There comes a point in the life of a grown man where it’s no longer really appropriate to care deeply about professional sports. I’ve written about this before. I enjoy watching sports as much as anybody, but I realize that it’s entertainment. That’s it. My own personal self-esteem or self-worth is in no way affected by whether or not somebody puts a ball in a hoop or a goal, no more than it would be by Luke Skywalker disappearing at the end of The Last Jedi (spoiler alert). In both cases, I’m watching professional performers execute their craft.
I completely understand that, for many, the enjoyment of watching sports can be enhanced by rooting for a team or an individual to do well. I like rooting for Manchester City in the English Premier League, mostly because they play a beautiful style of football/soccer that is enjoyable to watch and produces a large amount of goals. If they lose a game (which they rarely do as of late), I simply turn off the television and go on with my day. I don’t give it another thought. Some would say that doesn’t make me a “true fan”—and they’d be right. I’m not. I just enjoy their style of play.
But there are a lot of “true fans” of the NBA today who are upset by the fact that LeBron James decided to leave the Cleveland Cavaliers and join the Los Angeles Lakers for the upcoming season, signing a rather large contract in the process. When James left the Cavaliers the first time, he departed to play in Miami with fellow stars Dwyane Wade and Chris Bosh in pursuit of his first championship. After somewhat mixed results in South Florida, including two titles and two runner-up finishes, James returned to Cleveland and brought that city its first professional sports title in over fifty years. All’s well that ends well, right?

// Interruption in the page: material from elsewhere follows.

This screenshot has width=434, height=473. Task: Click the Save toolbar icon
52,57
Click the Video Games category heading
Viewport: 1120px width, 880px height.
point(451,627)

Except that the Cavs showed this year that they can’t compete with the best in the Western Conference, getting flat out smoked in the finals for the second consecutive year. So James, perhaps tired of playing in Cleveland, decided to leave yet again. But this time it’s a bit different, and nobody can or should really be all that mad at him. Because James has finally realized that his end game is not to win more basketball championships—it’s to build a lifelong brand.